Linus has always tried to keep emotional distance from the children whose lives he evaluates. He has told himself that his role is only to observe, report, and follow procedure. On Marsyas, that distance becomes impossible to maintain. He grows attached to the children and increasingly drawn to Arthur, who returns his feelings. His reports to EUM begin to reflect this sympathy, which alarms the organization. In response, Mr. Charles Werner reveals that Arthur is not merely human but a phoenix, an exceptionally rare magical being. Werner gives Linus access to a burned-out cellar on the island, hoping the sight of it will make Linus view Arthur as dangerous.

Instead, the cellar reveals Arthur’s painful history. Arthur explains that he was raised in a DICOMY orphanage where he was mistreated. When he attempted to report the abuse, the orphanage master intercepted his plea for help and locked him in the cellar. Trapped and desperate, Arthur burned the cellar while trying to escape, but he remained imprisoned until DICOMY finally investigated months later. As an adult, Arthur asked to manage the Marsyas orphanage so he could create the kind of safe home he had never been given. DICOMY agreed, but only on the condition that he keep his identity as a phoenix secret.

The nearby village of Marsyas is largely hostile toward the children, fearing them because of rumors and prejudice. Linus encourages Arthur to bring the children into the village rather than hide them away. Helen, the mayor, supports them and challenges the villagers to see the children as individuals rather than dangers.

When Linus’s assignment ends, Arthur asks him to remain on the island, but Linus returns to his old life instead.

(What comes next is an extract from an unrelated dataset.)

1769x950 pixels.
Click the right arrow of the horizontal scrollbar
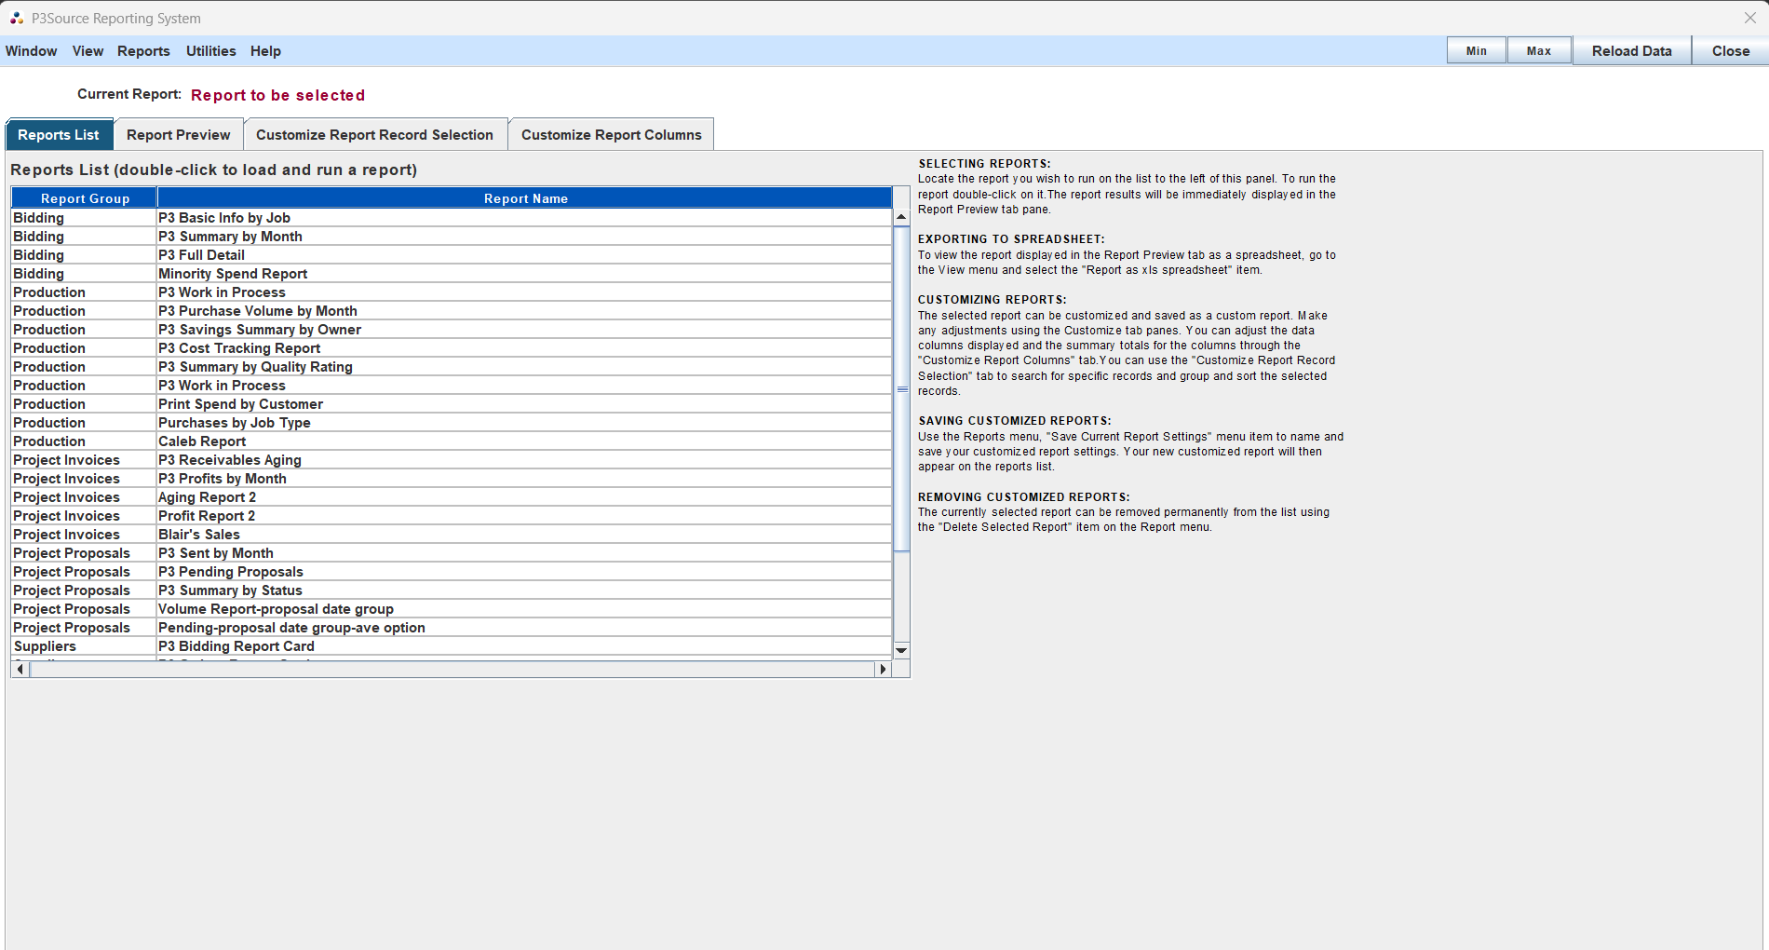pyautogui.click(x=883, y=669)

Back at DICOMY, he recommends that the Marsyas orphanage be allowed to stay open. He also openly criticizes the organization’s discriminatory system, particularly its practice of isolating magical children from others.

After his recommendation is accepted, Linus realizes that Marsyas has become his true home. He resigns from DICOMY and goes back to Arthur and the children. Upon his return, he and Arthur reunite and finally kiss. Linus later files an anonymous whistleblower complaint exposing DICOMY’s discrimination, which leads to the entire EUM stepping down and being replaced. He also speaks with a reporter who intends to publish an exposé about the agency.

In the aftermath, Helen brings another child to the island: David, an undocumented yeti boy in need of a safe place to live. Arthur and Linus plan to formally adopt all the children, including David. The story ends with Arthur and Linus preparing for their wedding, surrounded by the family they have chosen and built together.

== Reception ==
The book received a starred review in Publishers Weekly calling the story "hopeful to its core". Kirkus Reviews called the writing "a touch wooden in places" but despite this believed that "fans of quirky fantasy will eat it up." Stephanie Klose wrote in the Library Journal that the book is a "charming, funny tale about chosen family and finding your place in the world". Writing in Booklist, Regina Schroeder called the book a "sweet narrative about the value of asking questions and the benefits of giving people ... a chance". Theresa Bourke praise the book in the Brainerd Dispatch saying that "the story tugged at my heartstrings". In the Springfield News-Leader, Morgan Shannon wrote that the book is "Enchanting, whimsical and thoughtfully tender". The book received 5 stars from Common Sense Media for ages twelve and up.

=== Awards ===

| Award | Date | Category | Result | Ref. |
|---|---|---|---|---|
| RUSA awards | 2021 | Fantasy | Won |  |
| Mythopoeic Awards | 2021 | Fantasy Awards - Adult Literature | Won |  |
| Alex Awards | 2021 | N/A | Won |  |
| PopSugar Book Club Awards | 2020 | Best Book Cover of 2020 | Won |  |

== Adaptation ==
An animated TV series based on the book and developed by Warner Bros. Animation was announced on April 8, 2026.